Nur wenige Crews haben die Erlaubnis dort die Riesenzackenbarsche (Potato-Cods) zu füttern. Diese 400 kg schweren Tiere warten schon auf uns und beißen ungeduldig in jede Hand, die Futter für sie haben könnte. Deshalb hieß es "Finger weg und ruhig sitzen". Der Divemaster selber führte die Fütterung mit Eisenhandschuhen durch. Aber auch nach der Fütterung war der Divespot toll.

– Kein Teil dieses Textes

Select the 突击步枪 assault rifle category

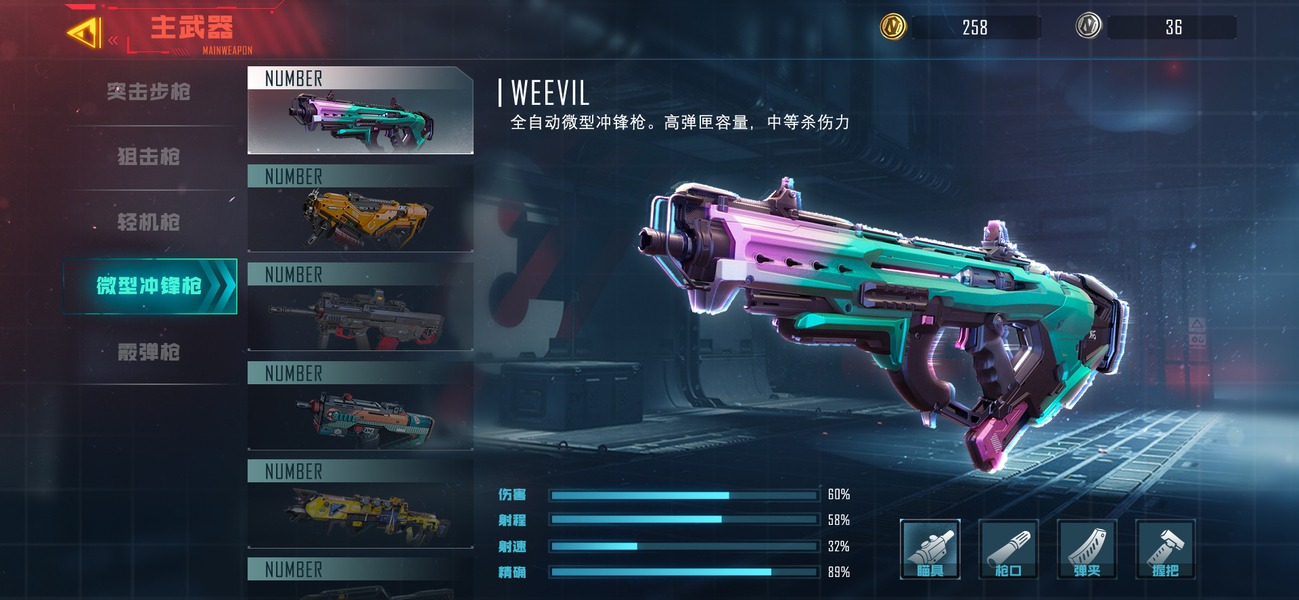pyautogui.click(x=149, y=92)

In den folgenden drei Tauchtagen erlebte ich elf Tauchgänge, davon zwei bei Nacht. Für alle Tauchgänge standen ausreichend Guides bereit, wenn man Begleitung wollte. Kurse für Riffbiologie und Fotografie wurden ebenso erteilt. Vor jedem Tauchgang gab es ein exzellentes Briefing. Interessante Spots wurden vom Master auf die Karte gezeichnet oder direkt unter Wasser mit Leuchtmitteln markiert (z.B. ein Steinfisch in der Höhle). Bemerkenswert war auch, dass der Master alle Spots nicht nur kannte, sondern auch die Besonderheiten treffsicher beschrieb, so dass auch Anfänger sie leicht fanden. So konnten wir neben Steinfischen auch Feuerfische bei der Jagd beobachten.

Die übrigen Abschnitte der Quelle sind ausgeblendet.